O artigo 129º do Código Penal estipula que a indemnização por perdas e danos é regulada pela lei civil. O pedido cível nos crimes particulares é independente do processo crime. E a decisão de arquivamento no inquérito não constitui caso julgado relativamente ao pedido cível formulado nos autos. Por conseguinte, embora o legislador tenha consagrado o princípio da adesão, estipulando que o pedido de indemnização cível pela prática de um crime é deduzido no processo penal respectivo, só o podendo ser em separado nos casos previstos na lei (artigo 71º do CPP), a verdade é que o processo para apuramento de responsabilidades civis tem uma vida autónoma e não fica na dependência do que vier a acontecer ao apuramento das responsabilidades criminais.

Nos autos existem um pedido cível devidamente formulado, acompanhado dos elementos definidos na lei processual civil e foram produzidas provas que podem ser consideradas relevantes à descoberta da verdade material dos factos no processo civil que os autos prosseguissem para apuramento de responsabilidades civis, uma vez que tal foi requerido pelo demandante.

Todavia, apesar dos fatos imputados ao arguido não preencherem um tipo legal de crime, nada impede que constituam um ilícito cível e que estejam preenchidos os pressupostos da responsabilidade civil por factos ilícitos, nos termos do artigo 483º, nº 1 e 484º do Código Civil. O processo penal não se pronunciou sobre o pedido cível formulado pelo demandante, pois o processo não chegou a julgamento.

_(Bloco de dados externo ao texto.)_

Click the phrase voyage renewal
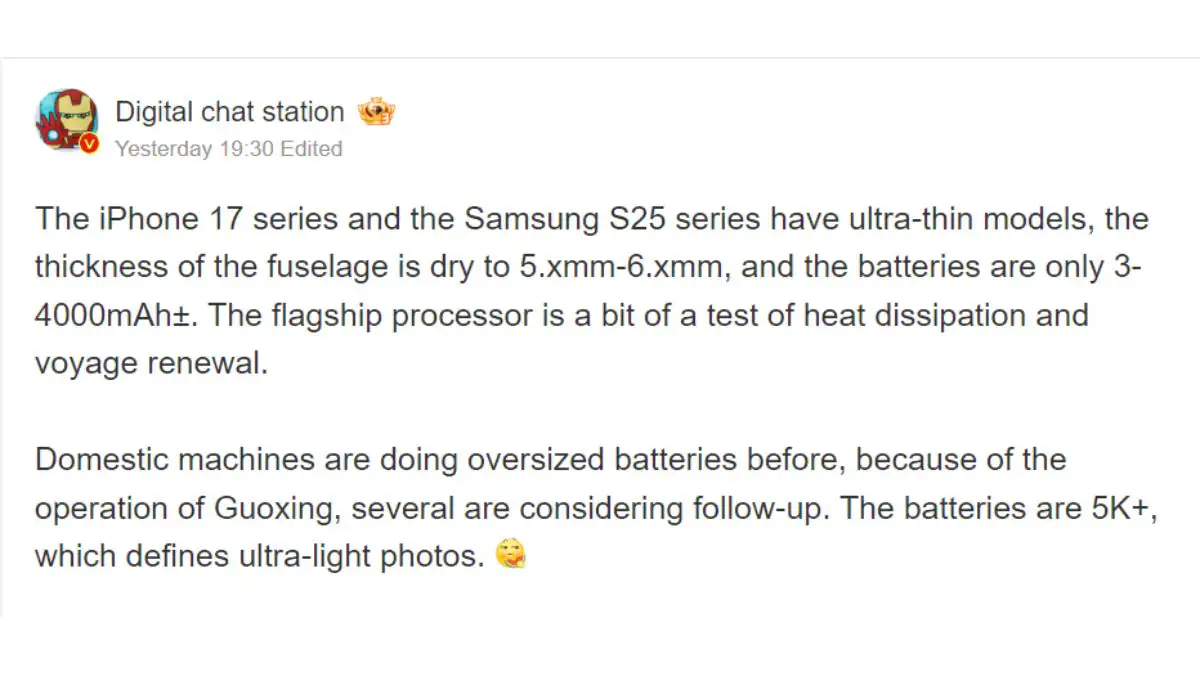This screenshot has height=675, width=1200. [152, 363]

Portanto, ao assistente/demandante assiste o direito de exigir do sistema judicial se pronuncie sobre o pedido cível formulado nos termos do artigo 20º, nº 1 da Constituição de 1976. Nos termos do artigo 71º, nº 1 b), conjugado com o artigo 20º, nº 1 da Constituição, ao assistente assiste o direito de recorrer aos tribunais civis para reparar a ofensa ao bom nome e dignidade profissional pelos fatos que lhe foram imputados pelo demandado.

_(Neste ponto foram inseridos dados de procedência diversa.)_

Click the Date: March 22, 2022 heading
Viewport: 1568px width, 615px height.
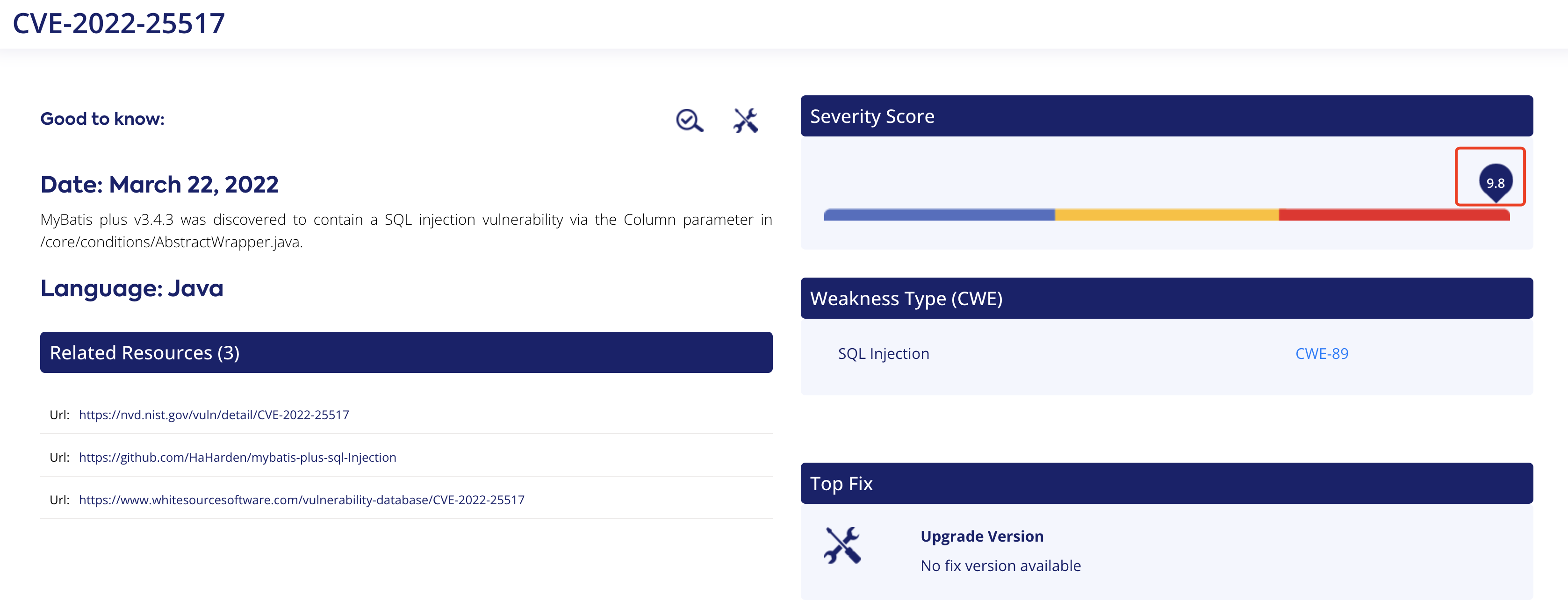point(159,184)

Para isso teria que elaborar uma petição inicial e instruí-la com todos elementos referido na lei processual civil e remete-la à instância cível competente. Acontece porém, que este trabalho do demandante já se encontra feito no âmbito dos presentes autos, onde existe uma petição com descrição da matéria de fato e de direito, um pedido cível formulado e elementos de prova. Acresce ainda, que os referidos autos têm elementos de prova que foram sujeitos ao princípio do contraditório, que são relevantes para a descoberta da verdade material dos fatos relativos à responsabilidade civil, evitando-se a sua repetição na instância cível. Assim, por razões de economia processual, devem o requerimento do demandante ser deferido e, consequentemente, os autos prosseguir para apuramento das responsabilidades civis do demandado.

O despacho recorrido padece de nulidade por manifesta falta de fundamentação.
Pedido
Em face do supra alegado vem requerer-se que o despacho proferido pelo tribunal recorrido, que indeferiu o requerimento apresentado pelo demandante para que os autos prosseguissem para apuramento das responsabilidades civis do demandado e a negou a possibilidade dos autos serem remetidos à instância competente para apuramento das responsabilidades civis do demandado, seja revogado e consequente, seja substituído por outro que determine que os autos prossigam para o apuramento das responsabilidades civis do demandado.
V. Exªs farão a costumada justiça.»

O recurso foi admitido.
Na resposta que, sem conclusões, foi apresentada pelo Arguido C…, junto do Tribunal recorrido, conclui-se pela improcedência do recurso.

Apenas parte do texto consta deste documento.